Although flawed in places, WIAR is a powerful antiwar statement.  Butler focused attention on certain beneficiaries of war and suggested ways to curtail them.  Toward the end, he reviewed the platitudes that American doughboys had been sent into the trenches to die for:

When our boys were sent off to war they were told it was a “war to make the world safe for democracy” and a “war to end all wars.”  Well, eighteen years after, the world has less democracy than it had then.  Besides, what business is it of ours whether Russia or Germany or England or France or Italy or Austria live under democracies or monarchies?  Whether they are Fascists or Communists?  Our problem is to preserve our own democracy.

Smedley Butler didn’t live to see the U.S. enter the war that he devoted the last several years of his life to stopping.  He died in June 1940.  In those last years, he remained true to his beliefs.  He occasionally spoke before a communist front group called the League Against War and Fascism, but he broke with them over the Spanish Civil War.  At one meeting, in his blunt fashion, he asked, “What the hell is it our business what’s going on in Spain?”
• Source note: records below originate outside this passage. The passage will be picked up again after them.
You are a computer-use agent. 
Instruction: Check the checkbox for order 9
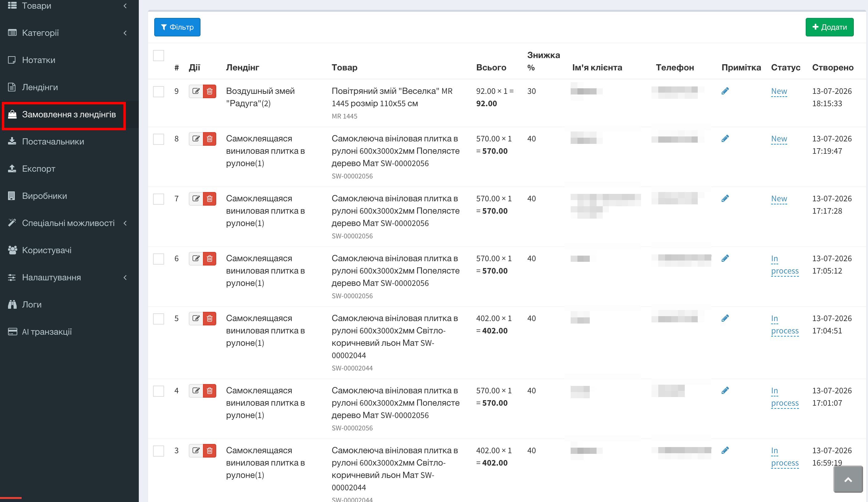click(158, 92)
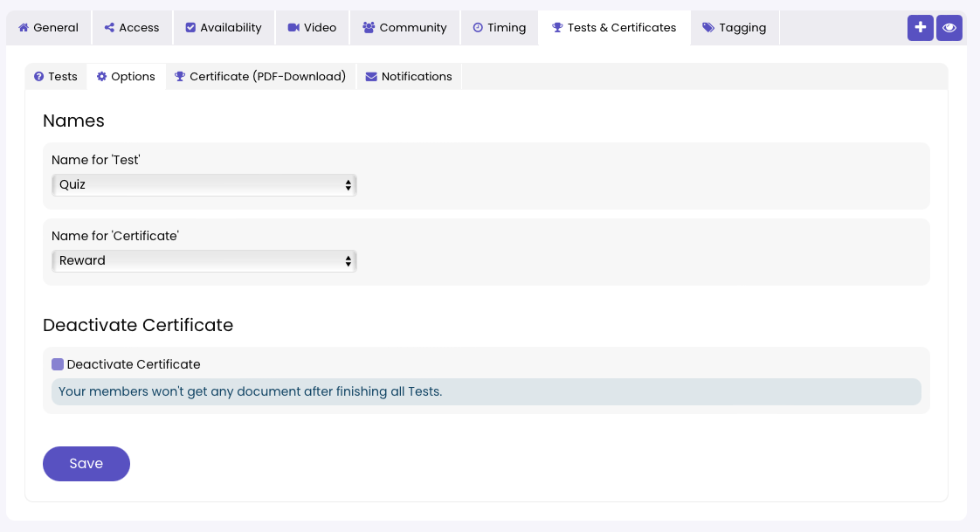Switch to the Tagging tab
980x532 pixels.
(x=735, y=27)
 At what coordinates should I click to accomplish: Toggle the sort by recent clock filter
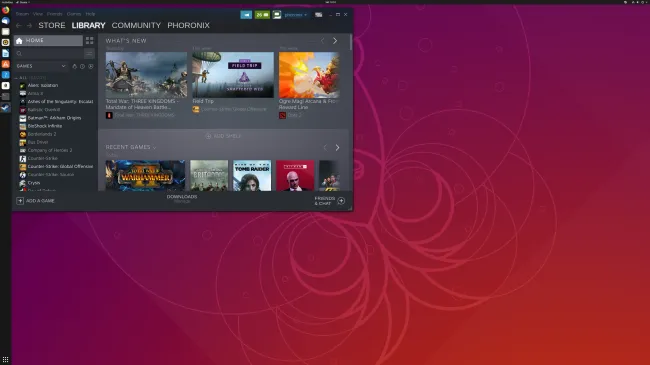click(x=82, y=66)

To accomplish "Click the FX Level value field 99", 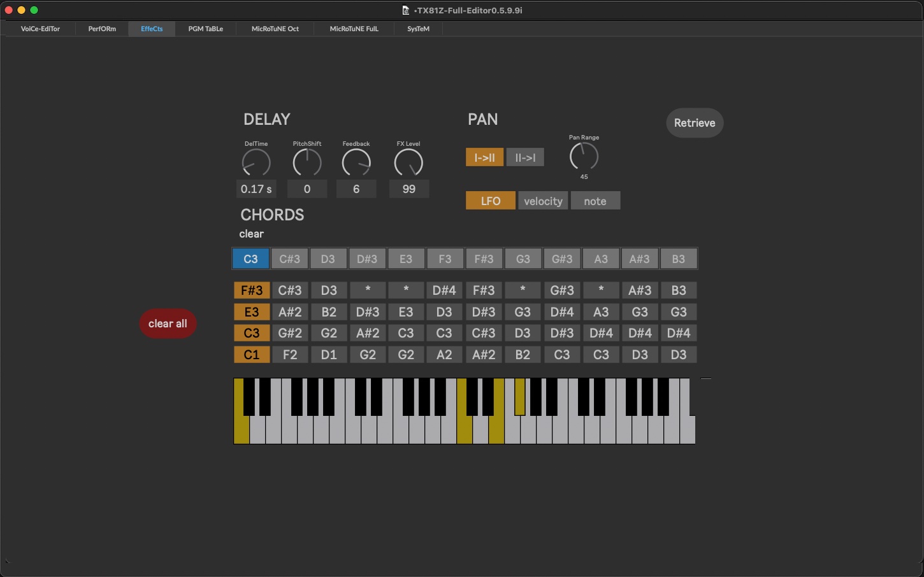I will (408, 189).
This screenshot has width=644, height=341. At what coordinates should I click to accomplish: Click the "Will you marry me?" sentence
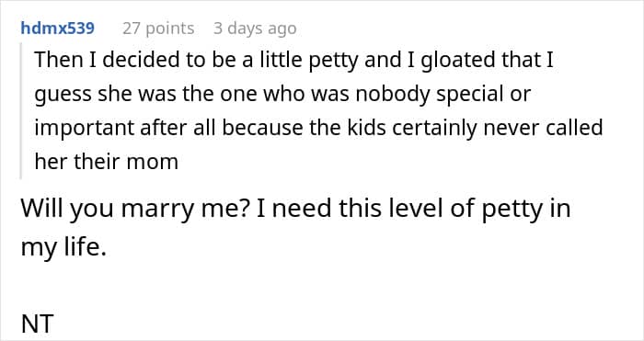(136, 210)
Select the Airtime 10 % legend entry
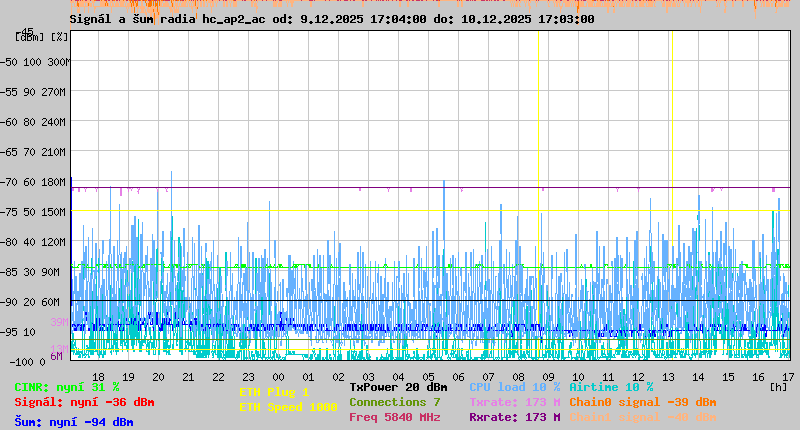 611,387
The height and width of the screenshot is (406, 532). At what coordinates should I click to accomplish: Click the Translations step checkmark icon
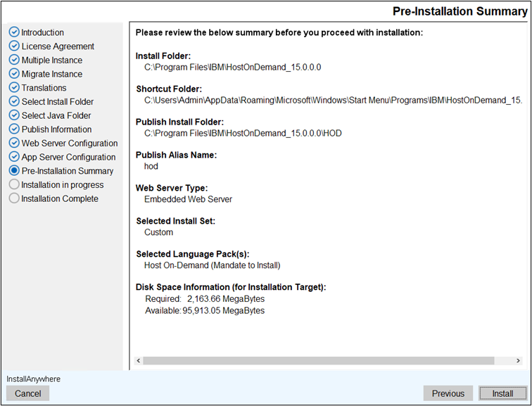[x=14, y=88]
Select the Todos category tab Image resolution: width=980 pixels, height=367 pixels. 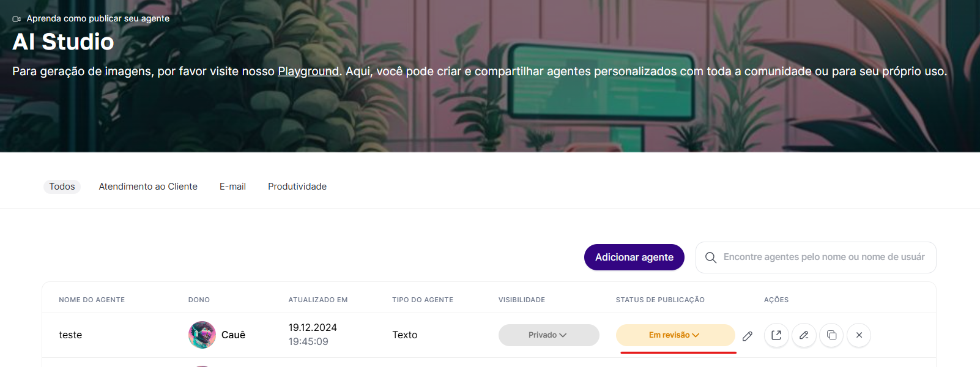coord(62,187)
In early 1940, a tired and cynical Smedley Butler canceled a speech for health reasons and told the head of a Republican women’s group,

I feel sure there is no use talking any more about this war business.  The people of America are fools.  If they want to have their children shot in order to keep Franklin Roosevelt on a pedestal, they will just have to do it.

America sorely needs another Smedley Butler.  His message of military isolationism is alien among our political and journalistic elites.  In the wake of the ghastly attacks on the United States on September 11, 2001, this country may soon be involved in its most extensive war since Vietnam.  Neoconservative chickenhawks such as William Kristol and Robert Kagan have been beating the drums for war with several countries in the Middle East.  Kristol and other talk-show commandos do a lot of talking about war.  But, as Smedley Darlington Butler would point out, they won’t do the dying.